Taya Kyle pins Jesse Ventura on appeal

AmericanSniper I wrote about Jesse Ventura’s defamation/unjust enrichment lawsuit against the estate of Chris Kyle in American Sniper on trial” and in American Sniper on trial: The verdict” and in American Sniper on trial: The appeal.” The case arises from a couple of pages now excised from the book about Kyle’s close encounter with Ventura at a bar in southern California.

Ventura alleged that the story Kyle recounted was false and defamatory and that the success of the book was attributable in part to the story Kyle told in those pages. A jury with two holdouts found in favor of Ventura. District Judge Richard Kyle (no relation to the family of Chris Kyle) entered judgment against the estate in the amount of nearly $2,000,000 on the two claims. The Kyle estate appealed the judgment to the United States Court of Appeals for the Eighth Circuit.

A panel of three judges has now ruled in favor of the Kyle estate on appeal, vacating the unjust enrichment award and sending the defamation claim back for a new trial.
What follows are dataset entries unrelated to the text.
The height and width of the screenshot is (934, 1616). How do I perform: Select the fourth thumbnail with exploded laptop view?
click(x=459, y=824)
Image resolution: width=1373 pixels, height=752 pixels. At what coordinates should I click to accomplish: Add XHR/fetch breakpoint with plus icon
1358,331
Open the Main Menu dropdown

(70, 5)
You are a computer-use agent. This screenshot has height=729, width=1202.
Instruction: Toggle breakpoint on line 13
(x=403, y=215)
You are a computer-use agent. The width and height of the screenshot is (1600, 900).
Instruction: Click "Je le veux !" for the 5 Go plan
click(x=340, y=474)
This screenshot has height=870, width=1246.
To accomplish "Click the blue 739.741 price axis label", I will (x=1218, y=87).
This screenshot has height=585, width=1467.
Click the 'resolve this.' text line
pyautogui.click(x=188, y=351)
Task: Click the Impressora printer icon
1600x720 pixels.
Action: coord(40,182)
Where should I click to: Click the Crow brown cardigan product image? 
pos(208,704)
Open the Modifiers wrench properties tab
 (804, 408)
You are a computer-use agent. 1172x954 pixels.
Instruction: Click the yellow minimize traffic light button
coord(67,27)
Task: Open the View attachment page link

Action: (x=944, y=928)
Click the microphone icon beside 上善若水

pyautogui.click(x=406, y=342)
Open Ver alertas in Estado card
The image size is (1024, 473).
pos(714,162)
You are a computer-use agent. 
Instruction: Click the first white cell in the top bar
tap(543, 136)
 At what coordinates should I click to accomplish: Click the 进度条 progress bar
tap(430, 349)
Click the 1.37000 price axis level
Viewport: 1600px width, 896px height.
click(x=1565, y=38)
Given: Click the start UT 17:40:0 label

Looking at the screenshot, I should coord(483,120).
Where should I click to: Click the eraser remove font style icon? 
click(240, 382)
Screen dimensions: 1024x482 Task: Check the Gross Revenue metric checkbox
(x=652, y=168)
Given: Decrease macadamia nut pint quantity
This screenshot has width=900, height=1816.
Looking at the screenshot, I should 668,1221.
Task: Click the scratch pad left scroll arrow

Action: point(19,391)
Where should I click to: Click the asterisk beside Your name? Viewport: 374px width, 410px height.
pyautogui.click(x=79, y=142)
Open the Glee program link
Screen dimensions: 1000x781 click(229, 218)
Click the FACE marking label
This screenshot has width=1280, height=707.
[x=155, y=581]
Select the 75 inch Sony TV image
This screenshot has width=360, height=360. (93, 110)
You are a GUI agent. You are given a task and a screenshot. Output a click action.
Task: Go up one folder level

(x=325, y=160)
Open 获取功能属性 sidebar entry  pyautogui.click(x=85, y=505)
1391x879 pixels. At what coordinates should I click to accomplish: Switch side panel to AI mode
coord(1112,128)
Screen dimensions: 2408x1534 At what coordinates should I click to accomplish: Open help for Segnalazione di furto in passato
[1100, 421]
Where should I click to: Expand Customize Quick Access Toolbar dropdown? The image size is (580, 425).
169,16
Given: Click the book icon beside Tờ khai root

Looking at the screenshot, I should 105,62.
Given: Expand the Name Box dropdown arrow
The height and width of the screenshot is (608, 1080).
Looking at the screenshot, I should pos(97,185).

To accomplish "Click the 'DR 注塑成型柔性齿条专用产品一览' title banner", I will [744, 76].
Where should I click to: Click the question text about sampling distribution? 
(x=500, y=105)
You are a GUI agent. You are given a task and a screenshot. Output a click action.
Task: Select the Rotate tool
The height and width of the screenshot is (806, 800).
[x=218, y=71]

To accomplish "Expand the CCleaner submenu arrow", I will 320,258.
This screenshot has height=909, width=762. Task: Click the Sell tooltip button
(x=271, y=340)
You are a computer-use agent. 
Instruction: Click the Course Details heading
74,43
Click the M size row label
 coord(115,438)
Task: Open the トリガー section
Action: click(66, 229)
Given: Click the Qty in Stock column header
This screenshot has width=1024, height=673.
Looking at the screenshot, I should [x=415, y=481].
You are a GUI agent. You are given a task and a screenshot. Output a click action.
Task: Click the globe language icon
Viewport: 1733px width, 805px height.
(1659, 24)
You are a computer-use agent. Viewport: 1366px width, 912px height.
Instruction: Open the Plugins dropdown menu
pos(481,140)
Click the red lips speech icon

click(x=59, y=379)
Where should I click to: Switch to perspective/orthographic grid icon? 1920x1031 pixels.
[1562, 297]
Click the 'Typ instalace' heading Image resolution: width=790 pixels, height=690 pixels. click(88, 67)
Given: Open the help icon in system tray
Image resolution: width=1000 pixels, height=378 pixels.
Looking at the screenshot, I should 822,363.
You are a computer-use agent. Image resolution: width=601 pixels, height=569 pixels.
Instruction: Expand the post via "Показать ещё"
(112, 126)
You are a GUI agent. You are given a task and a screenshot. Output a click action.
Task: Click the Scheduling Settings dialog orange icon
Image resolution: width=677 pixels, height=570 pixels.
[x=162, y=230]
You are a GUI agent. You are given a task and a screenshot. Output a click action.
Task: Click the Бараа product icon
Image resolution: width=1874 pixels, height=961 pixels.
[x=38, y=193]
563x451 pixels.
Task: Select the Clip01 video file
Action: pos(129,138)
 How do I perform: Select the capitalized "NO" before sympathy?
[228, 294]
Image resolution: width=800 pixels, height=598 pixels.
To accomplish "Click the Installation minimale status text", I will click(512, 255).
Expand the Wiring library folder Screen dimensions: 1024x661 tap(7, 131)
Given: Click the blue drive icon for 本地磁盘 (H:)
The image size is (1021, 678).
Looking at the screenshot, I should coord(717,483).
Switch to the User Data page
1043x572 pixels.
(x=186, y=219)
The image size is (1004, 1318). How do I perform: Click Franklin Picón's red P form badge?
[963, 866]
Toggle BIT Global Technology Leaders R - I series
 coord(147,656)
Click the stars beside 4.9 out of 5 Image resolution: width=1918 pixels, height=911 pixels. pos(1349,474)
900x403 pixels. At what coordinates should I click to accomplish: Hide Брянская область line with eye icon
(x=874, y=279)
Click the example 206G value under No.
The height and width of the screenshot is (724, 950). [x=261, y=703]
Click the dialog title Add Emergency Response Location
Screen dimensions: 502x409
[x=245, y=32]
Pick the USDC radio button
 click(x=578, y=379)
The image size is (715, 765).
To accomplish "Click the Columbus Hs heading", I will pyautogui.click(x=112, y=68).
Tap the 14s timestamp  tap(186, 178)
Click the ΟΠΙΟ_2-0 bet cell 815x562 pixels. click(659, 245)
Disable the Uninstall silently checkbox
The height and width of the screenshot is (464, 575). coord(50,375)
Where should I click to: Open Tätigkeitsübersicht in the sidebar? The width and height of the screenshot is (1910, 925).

The Eighth Circuit’s opinion is unanimous in overturning the unjust enrichment award and split 2-1 only in sending the defamation claim back for retrial. The unjust enrichment claim is now gone and will not be seen again.

The Eighth Circuit’s opinion is posted online by the court here. I encourage interested readers to check it out.

Ventura appeared outside the courthouse last fall following the oral argument of the appeal before the Eighth Circuit in St. Paul. The Star Tribune’s Abby Simmons and Randy Furst covered the argument and provided a brief account of Ventura’s remarks here. The Star Tribune also posted a video with excerpts of Ventura speaking outside the courthouse at the top of the Simmons and Furst story.

Ventura has become a visibly unsavory character of poor judgment. He put these qualities on display in the video of his comments posted by the Star Tribune. Ventura mockingly disparaged the late Chris Kyle as “Superman.” Unfortunately, Kyle isn’t around any longer to defend himself. One is left to reflect what a poor excuse for a man Ventura is, and not just by contrast with Kyle.

As he has done in his lawsuit and elsewhere, outside the courthouse Ventura attributed the decline in his fortunes over the years to what Kyle wrote about him in American Sniper. If one were to take Ventura’s comments at face value, one might infer that Ventura is a man in need of an intervention of some kind. One wonders if he has any friends left. He needs to summon the fortitude to look at himself in the mirror.

I agree with the court’s opinion on appeal that that critical rulings by the trial judge with respect to unjust enrichment and evidence of insurance were mistaken. I thought that Judge Riley’s comments at oral argument of the appeal suggested that Ventura’s side of the case has trouble ahead. The court’s opinion kills the unjust enrichment claim and ensures that the defamation claim will be retried without the question of insurance to color the outcome.